- Opening Delimiter -

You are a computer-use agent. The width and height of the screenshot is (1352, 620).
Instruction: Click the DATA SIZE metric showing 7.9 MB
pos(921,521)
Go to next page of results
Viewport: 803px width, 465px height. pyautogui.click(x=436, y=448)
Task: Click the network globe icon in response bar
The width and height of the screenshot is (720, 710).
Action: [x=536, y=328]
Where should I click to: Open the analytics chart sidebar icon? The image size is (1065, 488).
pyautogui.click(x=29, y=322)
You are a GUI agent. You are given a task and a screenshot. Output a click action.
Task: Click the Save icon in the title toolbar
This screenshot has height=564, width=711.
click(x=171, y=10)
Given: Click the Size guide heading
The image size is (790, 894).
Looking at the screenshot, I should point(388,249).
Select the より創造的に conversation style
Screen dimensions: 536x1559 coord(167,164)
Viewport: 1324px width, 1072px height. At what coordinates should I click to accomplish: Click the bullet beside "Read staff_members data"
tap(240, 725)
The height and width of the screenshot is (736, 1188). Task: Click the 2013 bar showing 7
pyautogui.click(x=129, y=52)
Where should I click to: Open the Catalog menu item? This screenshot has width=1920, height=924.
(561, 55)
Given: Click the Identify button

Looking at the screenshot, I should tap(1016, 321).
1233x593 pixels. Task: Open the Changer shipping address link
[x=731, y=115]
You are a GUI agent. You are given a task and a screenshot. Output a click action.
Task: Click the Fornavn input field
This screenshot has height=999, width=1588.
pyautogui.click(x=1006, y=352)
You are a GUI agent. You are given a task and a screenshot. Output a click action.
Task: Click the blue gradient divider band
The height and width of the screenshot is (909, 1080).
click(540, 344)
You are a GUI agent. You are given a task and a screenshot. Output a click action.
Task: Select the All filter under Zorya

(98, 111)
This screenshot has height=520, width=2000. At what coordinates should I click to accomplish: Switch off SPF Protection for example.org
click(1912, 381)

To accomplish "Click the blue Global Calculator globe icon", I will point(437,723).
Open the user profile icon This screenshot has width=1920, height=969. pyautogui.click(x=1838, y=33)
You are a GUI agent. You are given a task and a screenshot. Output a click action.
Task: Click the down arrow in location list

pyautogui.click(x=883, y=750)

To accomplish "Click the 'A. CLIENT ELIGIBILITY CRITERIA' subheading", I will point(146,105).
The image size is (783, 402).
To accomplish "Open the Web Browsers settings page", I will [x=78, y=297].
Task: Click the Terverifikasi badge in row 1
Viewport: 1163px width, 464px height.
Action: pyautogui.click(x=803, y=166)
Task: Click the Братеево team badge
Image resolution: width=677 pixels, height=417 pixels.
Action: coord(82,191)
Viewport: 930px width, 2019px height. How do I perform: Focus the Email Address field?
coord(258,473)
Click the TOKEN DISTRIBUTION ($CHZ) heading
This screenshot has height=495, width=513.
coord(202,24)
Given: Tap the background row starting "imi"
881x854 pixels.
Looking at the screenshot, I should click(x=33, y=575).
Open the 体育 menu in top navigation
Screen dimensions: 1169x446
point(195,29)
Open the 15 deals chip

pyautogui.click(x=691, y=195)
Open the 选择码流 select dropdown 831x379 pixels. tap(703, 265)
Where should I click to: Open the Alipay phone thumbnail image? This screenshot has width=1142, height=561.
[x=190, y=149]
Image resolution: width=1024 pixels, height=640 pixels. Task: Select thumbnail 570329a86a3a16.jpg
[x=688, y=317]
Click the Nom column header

- Closing Delimiter -

### Work to be completed
Go through the records and print each one exactly.

### Written answer
You are a computer-use agent. The width and height of the screenshot is (1352, 620).
Instruction: Click the DATA SIZE metric showing 7.9 MB
pos(921,521)
Go to next page of results
Viewport: 803px width, 465px height. pyautogui.click(x=436, y=448)
Task: Click the network globe icon in response bar
The width and height of the screenshot is (720, 710).
Action: [x=536, y=328]
Where should I click to: Open the analytics chart sidebar icon? The image size is (1065, 488).
pyautogui.click(x=29, y=322)
You are a GUI agent. You are given a task and a screenshot. Output a click action.
Task: Click the Save icon in the title toolbar
This screenshot has height=564, width=711.
click(x=171, y=10)
Given: Click the Size guide heading
The image size is (790, 894).
Looking at the screenshot, I should point(388,249).
Select the より創造的に conversation style
Screen dimensions: 536x1559 coord(167,164)
Viewport: 1324px width, 1072px height. At what coordinates should I click to accomplish: Click the bullet beside "Read staff_members data"
tap(240, 725)
The height and width of the screenshot is (736, 1188). Task: Click the 2013 bar showing 7
pyautogui.click(x=129, y=52)
Where should I click to: Open the Catalog menu item? This screenshot has width=1920, height=924.
(561, 55)
Given: Click the Identify button

Looking at the screenshot, I should tap(1016, 321).
1233x593 pixels. Task: Open the Changer shipping address link
[x=731, y=115]
You are a GUI agent. You are given a task and a screenshot. Output a click action.
Task: Click the Fornavn input field
This screenshot has height=999, width=1588.
pyautogui.click(x=1006, y=352)
You are a GUI agent. You are given a task and a screenshot. Output a click action.
Task: Click the blue gradient divider band
The height and width of the screenshot is (909, 1080).
click(540, 344)
You are a GUI agent. You are given a task and a screenshot. Output a click action.
Task: Select the All filter under Zorya

(98, 111)
This screenshot has height=520, width=2000. At what coordinates should I click to accomplish: Switch off SPF Protection for example.org
click(1912, 381)

To accomplish "Click the blue Global Calculator globe icon", I will point(437,723).
Open the user profile icon This screenshot has width=1920, height=969. pyautogui.click(x=1838, y=33)
You are a GUI agent. You are given a task and a screenshot. Output a click action.
Task: Click the down arrow in location list

pyautogui.click(x=883, y=750)

To accomplish "Click the 'A. CLIENT ELIGIBILITY CRITERIA' subheading", I will point(146,105).
The image size is (783, 402).
To accomplish "Open the Web Browsers settings page", I will [x=78, y=297].
Task: Click the Terverifikasi badge in row 1
Viewport: 1163px width, 464px height.
Action: pyautogui.click(x=803, y=166)
Task: Click the Братеево team badge
Image resolution: width=677 pixels, height=417 pixels.
Action: coord(82,191)
Viewport: 930px width, 2019px height. How do I perform: Focus the Email Address field?
coord(258,473)
Click the TOKEN DISTRIBUTION ($CHZ) heading
This screenshot has height=495, width=513.
coord(202,24)
Given: Tap the background row starting "imi"
881x854 pixels.
Looking at the screenshot, I should click(x=33, y=575).
Open the 体育 menu in top navigation
Screen dimensions: 1169x446
point(195,29)
Open the 15 deals chip

pyautogui.click(x=691, y=195)
Open the 选择码流 select dropdown 831x379 pixels. tap(703, 265)
Where should I click to: Open the Alipay phone thumbnail image? This screenshot has width=1142, height=561.
[x=190, y=149]
Image resolution: width=1024 pixels, height=640 pixels. Task: Select thumbnail 570329a86a3a16.jpg
[x=688, y=317]
Click the Nom column header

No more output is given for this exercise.